YOUR TASK: Starting from the first line of the data and ending with the line that contains "click(x=908, y=15)", rewrite those lines as a numbered list, skipping any blank lines.

EXTRACTED INFORMATION:
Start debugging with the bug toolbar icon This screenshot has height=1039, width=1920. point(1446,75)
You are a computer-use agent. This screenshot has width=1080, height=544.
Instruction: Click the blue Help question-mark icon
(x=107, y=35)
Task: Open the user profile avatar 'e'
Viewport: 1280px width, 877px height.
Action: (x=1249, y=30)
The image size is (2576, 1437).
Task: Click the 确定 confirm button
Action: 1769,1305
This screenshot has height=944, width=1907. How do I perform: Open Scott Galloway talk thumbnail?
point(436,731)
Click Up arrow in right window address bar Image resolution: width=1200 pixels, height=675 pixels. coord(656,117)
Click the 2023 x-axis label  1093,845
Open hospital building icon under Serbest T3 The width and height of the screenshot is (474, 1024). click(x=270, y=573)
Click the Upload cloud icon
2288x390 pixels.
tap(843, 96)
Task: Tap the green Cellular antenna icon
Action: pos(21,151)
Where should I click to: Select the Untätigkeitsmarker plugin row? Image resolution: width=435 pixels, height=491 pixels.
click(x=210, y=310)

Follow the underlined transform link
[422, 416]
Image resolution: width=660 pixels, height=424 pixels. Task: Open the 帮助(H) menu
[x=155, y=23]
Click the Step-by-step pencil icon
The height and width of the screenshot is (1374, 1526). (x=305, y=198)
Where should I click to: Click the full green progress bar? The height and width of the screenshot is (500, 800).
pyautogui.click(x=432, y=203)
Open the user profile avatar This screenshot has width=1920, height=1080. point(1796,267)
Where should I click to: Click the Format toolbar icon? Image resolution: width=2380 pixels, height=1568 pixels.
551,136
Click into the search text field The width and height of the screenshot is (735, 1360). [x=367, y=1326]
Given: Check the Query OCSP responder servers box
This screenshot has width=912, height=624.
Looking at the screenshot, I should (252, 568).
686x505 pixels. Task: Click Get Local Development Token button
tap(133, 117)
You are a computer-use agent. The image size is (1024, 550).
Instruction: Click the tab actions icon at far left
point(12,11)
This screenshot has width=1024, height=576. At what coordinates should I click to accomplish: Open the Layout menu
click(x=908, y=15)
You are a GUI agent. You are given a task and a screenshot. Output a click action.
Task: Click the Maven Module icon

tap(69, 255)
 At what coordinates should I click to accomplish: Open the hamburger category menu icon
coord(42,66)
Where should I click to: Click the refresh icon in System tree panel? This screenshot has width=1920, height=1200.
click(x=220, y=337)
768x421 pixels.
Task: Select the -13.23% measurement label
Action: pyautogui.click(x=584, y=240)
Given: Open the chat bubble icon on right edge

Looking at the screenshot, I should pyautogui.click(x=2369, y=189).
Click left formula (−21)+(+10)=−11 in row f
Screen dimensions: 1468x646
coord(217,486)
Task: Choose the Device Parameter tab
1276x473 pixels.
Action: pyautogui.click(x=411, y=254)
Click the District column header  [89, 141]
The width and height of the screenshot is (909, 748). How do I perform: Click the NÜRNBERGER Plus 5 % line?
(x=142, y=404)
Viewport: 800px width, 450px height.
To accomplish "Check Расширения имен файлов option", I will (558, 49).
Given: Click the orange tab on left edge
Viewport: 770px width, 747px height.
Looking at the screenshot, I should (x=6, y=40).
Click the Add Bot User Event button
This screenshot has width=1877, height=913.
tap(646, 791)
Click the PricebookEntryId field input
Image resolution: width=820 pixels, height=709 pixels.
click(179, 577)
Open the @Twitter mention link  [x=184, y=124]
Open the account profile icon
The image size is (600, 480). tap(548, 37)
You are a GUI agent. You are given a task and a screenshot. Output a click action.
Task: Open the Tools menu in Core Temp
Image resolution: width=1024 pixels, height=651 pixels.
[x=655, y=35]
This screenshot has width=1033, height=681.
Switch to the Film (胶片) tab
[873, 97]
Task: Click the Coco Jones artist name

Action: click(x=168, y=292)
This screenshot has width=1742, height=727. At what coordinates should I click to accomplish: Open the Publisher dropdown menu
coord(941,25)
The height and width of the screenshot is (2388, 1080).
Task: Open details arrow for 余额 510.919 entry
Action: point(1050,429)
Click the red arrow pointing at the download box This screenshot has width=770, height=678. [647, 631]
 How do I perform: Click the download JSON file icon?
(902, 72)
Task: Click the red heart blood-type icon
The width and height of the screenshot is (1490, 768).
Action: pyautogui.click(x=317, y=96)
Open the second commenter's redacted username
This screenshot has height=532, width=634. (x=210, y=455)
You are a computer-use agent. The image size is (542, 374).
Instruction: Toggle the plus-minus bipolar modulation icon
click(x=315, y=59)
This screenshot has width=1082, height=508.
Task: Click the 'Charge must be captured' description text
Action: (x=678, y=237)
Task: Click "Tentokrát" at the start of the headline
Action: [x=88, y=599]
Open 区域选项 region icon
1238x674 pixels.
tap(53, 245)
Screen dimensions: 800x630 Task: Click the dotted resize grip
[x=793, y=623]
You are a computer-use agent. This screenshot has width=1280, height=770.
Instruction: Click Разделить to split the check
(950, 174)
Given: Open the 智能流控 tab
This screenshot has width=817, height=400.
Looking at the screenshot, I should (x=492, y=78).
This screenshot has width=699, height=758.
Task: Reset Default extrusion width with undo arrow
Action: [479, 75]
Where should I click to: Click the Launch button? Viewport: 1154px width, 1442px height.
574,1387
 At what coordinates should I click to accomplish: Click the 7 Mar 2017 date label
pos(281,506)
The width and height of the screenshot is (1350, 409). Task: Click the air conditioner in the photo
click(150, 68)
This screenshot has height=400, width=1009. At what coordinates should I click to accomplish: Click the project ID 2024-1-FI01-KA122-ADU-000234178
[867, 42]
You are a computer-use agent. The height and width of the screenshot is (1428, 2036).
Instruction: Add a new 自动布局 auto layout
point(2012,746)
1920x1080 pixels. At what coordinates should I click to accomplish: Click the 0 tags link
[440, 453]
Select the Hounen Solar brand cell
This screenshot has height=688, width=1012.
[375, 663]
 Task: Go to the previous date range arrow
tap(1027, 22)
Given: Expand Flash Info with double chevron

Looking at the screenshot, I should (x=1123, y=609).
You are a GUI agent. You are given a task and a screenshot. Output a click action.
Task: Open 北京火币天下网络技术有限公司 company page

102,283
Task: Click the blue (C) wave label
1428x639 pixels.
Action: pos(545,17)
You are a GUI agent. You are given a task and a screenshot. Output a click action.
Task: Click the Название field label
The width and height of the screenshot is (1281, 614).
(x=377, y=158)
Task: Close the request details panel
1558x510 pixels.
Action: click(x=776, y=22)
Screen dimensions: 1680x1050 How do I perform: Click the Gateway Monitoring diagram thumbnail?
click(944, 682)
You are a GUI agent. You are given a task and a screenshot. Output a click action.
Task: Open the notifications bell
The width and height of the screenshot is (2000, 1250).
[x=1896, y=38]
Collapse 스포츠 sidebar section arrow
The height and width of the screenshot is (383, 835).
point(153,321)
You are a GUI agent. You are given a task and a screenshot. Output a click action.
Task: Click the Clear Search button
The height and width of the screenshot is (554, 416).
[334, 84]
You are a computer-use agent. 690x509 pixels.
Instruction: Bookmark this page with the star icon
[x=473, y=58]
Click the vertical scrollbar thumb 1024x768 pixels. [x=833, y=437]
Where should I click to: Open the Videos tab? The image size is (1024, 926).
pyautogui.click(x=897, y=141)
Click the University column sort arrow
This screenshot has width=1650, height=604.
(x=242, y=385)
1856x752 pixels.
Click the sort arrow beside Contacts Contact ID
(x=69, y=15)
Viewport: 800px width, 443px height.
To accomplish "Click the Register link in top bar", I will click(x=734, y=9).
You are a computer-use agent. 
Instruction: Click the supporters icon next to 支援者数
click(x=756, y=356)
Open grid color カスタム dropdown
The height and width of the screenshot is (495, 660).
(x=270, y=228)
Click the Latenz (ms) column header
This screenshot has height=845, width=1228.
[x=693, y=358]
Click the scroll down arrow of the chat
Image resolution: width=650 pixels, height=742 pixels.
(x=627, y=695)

WORKED ANSWER:
1. Start debugging with the bug toolbar icon This screenshot has height=1039, width=1920. point(1446,75)
2. You are a computer-use agent. This screenshot has width=1080, height=544.
3. Instruction: Click the blue Help question-mark icon
4. (x=107, y=35)
5. Task: Open the user profile avatar 'e'
6. Viewport: 1280px width, 877px height.
7. Action: (x=1249, y=30)
8. The image size is (2576, 1437).
9. Task: Click the 确定 confirm button
10. Action: 1769,1305
11. This screenshot has height=944, width=1907. How do I perform: Open Scott Galloway talk thumbnail?
12. point(436,731)
13. Click Up arrow in right window address bar Image resolution: width=1200 pixels, height=675 pixels. coord(656,117)
14. Click the 2023 x-axis label  1093,845
15. Open hospital building icon under Serbest T3 The width and height of the screenshot is (474, 1024). click(x=270, y=573)
16. Click the Upload cloud icon
17. 2288x390 pixels.
18. tap(843, 96)
19. Task: Tap the green Cellular antenna icon
20. Action: pos(21,151)
21. Where should I click to: Select the Untätigkeitsmarker plugin row? Image resolution: width=435 pixels, height=491 pixels.
22. click(x=210, y=310)
23. Follow the underlined transform link
24. [422, 416]
25. Image resolution: width=660 pixels, height=424 pixels. Task: Open the 帮助(H) menu
26. [x=155, y=23]
27. Click the Step-by-step pencil icon
28. The height and width of the screenshot is (1374, 1526). (x=305, y=198)
29. Where should I click to: Click the full green progress bar? The height and width of the screenshot is (500, 800).
30. pyautogui.click(x=432, y=203)
31. Open the user profile avatar This screenshot has width=1920, height=1080. point(1796,267)
32. Where should I click to: Click the Format toolbar icon? Image resolution: width=2380 pixels, height=1568 pixels.
33. 551,136
34. Click into the search text field The width and height of the screenshot is (735, 1360). [x=367, y=1326]
35. Given: Check the Query OCSP responder servers box
36. This screenshot has width=912, height=624.
37. Looking at the screenshot, I should (252, 568).
38. 686x505 pixels. Task: Click Get Local Development Token button
39. tap(133, 117)
40. You are a computer-use agent. The image size is (1024, 550).
41. Instruction: Click the tab actions icon at far left
42. point(12,11)
43. This screenshot has width=1024, height=576. At what coordinates should I click to accomplish: Open the Layout menu
44. click(x=908, y=15)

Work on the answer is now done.